In Vienna, it is still mandatory to wear an FFP2 mask in pharmacies, on public transport and at stations. So if you arrive at Vienna International Airport and take public transport into the city centre, expect to be asked to put on a mask.

Nationwide, masks are also required at all health and care facilities, including hospitals and clinics.

Possible strike action 

Like in many countries in Europe right now, inflation is rising (see more on this below) and many workers unions are in the process of negotiating pay rises. 

This has already led to a strike by rail workers at ÖBB, Austria’s national rail operator, on Monday November 28, with the possibility of further strike action if a deal can’t be reached. 

Retail workers and beer brewers are also threatening to strike in early December for similar reasons. 

So if visiting Austria in December, prepare yourself for some possible upheaval. Although the latest rail strike caused minimal disruption.

READ MORE: Train strike: What are your rights in Austria if your trip is cancelled or delayed?

Everything is more expensive

Inflation in Austria is currently over 10 percent, which has led to price increases for everything from daily groceries to energy bills and dining out.

Even the Christmas markets are more expensive this year due to higher prices for the Glühwein mugs. This means some markets in Vienna are charging almost €5 for the Pfand (deposit) for that first glass of mulled wine.

The same applies to ski resorts with hotels, lift tickets and restaurants all costing more this year.

READ ALSO: Reader question: Is travelling to Austria this winter worth it?

Public holidays

Besides Christmas (December 25) and Stephan’s Day (December 26), December 8, when Catholics celebrate the Feast of the Immaculate Conception (Mariä Empfängnis), is also a public holiday in Austria.

Of course, there are also several celebratory dates in December. For example, every Sunday until Christmas is an Advent Sunday, and Austrian families commemorate it in many ways, including lighting up candles.
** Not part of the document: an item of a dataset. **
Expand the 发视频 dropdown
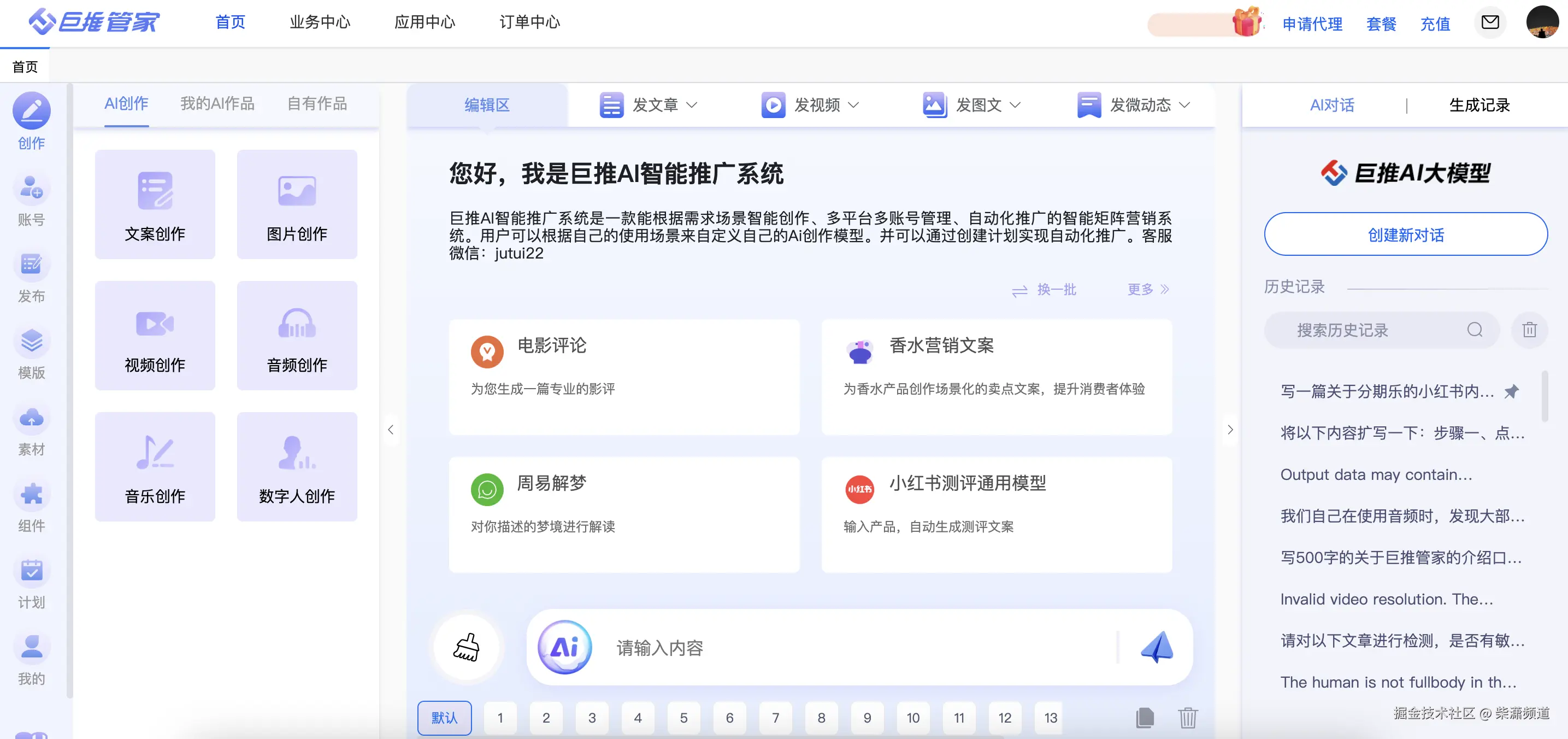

On December 4, there is Barbaratag, while on December 5 Krampus pays his visit to Austrian villages and cities. On the next day, December 6, it’s time for St Nikolaus to bring chocolate and tangerines to children who were nice during the year.

Christmas Eve, Day, and St Stephen’s Day (December 24, 25 and 26) are important dates for Austrian traditions.

It’s also worth noting that Austrians celebrate Christmas on the evening of December 24, usually with a family meal.

READ ALSO: Is skiing still possible on Austria’s glaciers?

Start of ski season

In some parts of Austria, like on high-altitude glaciers in the Alps, the skiing season is already underway. 

Elsewhere, some resorts tentatively open in early to mid-December before the winter season officially starts at Christmas. So you can possibly save some money (and avoid the crowds) by going skiing earlier.

For example, in St. Johann in Tyrol, the adult day pass rate is €29 between December 8 to 23 – far below the €53 in peak season (from December 24). 

These off-peak rates don’t apply at all ski resorts but it’s worth checking before booking a trip to the mountains.

New Year celebrations

Expect lots of fireworks on New Year’s Eve (Silvester) in Austria – no matter where you are.

Most major cities have a large fireworks display planned for midnight on December 31 and hotels tend to book up quickly – especially in cities like Salzburg.

In Vienna, the bells ring out at St. Stephan’s Cathedral to welcome in the New Year, which is also broadcast on national television. This is followed by fireworks and some even take part in a communal waltz on Rathausplatz in front of the Town Hall.

But if you really want to celebrate New Year like an Austrian, then give a marzipan pig to your nearest and dearest. The little pigs represent a good luck charm and are handed out every year on New Year’s Eve.